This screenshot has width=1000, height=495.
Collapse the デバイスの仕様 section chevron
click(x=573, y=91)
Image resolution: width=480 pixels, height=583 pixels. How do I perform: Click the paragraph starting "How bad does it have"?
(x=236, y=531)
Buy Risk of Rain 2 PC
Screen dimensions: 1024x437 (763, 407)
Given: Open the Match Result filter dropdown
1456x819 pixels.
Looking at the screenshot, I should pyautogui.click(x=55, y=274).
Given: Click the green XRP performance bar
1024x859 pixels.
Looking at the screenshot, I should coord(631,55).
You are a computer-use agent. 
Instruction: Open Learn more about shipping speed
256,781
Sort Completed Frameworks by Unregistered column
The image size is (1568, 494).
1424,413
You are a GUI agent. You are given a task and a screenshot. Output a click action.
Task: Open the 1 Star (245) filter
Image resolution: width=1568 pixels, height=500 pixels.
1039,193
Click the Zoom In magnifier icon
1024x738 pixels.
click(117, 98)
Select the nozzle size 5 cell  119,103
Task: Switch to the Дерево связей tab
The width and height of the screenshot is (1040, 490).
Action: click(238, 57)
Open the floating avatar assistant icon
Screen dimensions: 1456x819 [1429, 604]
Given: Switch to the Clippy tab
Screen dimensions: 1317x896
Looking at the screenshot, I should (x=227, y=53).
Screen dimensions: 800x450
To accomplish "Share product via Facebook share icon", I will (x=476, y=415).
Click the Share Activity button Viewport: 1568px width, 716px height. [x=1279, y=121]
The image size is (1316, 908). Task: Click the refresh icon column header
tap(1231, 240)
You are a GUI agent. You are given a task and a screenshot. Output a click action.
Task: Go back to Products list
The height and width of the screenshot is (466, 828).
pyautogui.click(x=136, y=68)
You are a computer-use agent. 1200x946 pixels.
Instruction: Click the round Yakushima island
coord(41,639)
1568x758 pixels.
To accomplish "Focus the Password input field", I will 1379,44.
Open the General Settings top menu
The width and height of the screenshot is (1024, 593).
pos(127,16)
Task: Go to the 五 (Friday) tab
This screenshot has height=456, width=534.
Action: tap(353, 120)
○ ○ ○
EXERCISE OBJECTIVE = Select every line of the records that contains the word "agent", matching case exactly, and copy each of those lines.

SOLVED PROBLEM =
You are a computer-use agent. 
You are a GUI agent. You are given a task and a screenshot. Output a click action.
You are a GUI agent. You are given a task and a screenshot. Output a click action.
You are a computer-use agent. 1200x946 pixels.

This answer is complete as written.